Records from a collection:

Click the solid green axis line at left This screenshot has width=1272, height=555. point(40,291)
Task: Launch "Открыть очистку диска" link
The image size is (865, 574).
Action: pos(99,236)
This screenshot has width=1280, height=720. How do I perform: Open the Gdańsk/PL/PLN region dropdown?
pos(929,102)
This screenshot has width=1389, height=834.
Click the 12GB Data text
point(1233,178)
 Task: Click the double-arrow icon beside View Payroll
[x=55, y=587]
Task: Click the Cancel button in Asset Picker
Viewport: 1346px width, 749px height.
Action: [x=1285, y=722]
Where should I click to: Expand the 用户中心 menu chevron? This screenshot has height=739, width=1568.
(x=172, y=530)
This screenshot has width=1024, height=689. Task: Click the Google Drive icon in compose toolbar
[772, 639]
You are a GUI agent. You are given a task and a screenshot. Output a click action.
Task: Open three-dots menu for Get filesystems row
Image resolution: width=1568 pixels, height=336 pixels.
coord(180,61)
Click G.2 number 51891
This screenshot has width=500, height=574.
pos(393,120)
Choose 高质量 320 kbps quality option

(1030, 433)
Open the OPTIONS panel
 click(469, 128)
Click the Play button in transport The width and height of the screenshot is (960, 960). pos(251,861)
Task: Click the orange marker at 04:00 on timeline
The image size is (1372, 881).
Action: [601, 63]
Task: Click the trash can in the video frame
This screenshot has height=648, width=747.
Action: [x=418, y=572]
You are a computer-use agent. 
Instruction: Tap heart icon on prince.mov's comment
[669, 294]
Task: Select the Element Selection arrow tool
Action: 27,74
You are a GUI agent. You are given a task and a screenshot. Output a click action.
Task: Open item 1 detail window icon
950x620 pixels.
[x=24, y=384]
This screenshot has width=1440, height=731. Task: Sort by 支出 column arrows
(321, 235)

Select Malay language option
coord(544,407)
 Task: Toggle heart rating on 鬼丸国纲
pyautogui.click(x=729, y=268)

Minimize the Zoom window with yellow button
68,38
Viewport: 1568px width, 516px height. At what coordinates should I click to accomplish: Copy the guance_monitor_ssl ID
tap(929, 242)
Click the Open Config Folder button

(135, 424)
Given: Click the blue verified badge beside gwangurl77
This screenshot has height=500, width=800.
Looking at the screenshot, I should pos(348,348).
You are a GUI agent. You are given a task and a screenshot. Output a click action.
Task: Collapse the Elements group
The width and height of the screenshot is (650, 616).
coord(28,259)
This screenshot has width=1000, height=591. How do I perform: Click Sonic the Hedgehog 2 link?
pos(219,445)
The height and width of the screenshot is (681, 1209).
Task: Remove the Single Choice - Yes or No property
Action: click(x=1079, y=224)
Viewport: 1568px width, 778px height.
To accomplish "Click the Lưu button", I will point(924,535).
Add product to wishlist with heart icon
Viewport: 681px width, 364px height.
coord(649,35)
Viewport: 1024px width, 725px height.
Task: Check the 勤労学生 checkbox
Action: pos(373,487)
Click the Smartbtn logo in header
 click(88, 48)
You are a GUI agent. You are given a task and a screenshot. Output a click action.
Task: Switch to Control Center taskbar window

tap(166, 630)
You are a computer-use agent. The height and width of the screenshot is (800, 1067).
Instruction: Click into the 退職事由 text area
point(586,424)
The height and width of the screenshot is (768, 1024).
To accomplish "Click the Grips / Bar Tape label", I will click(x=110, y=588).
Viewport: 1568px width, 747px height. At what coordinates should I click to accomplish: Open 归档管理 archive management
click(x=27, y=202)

WORK INSTRUCTIONS — If a line in the records above has the word "computer", copy it out.

SOLUTION TO THE PROBLEM —
You are a computer-use agent. 
You are a computer-use agent. The height and width of the screenshot is (800, 1067).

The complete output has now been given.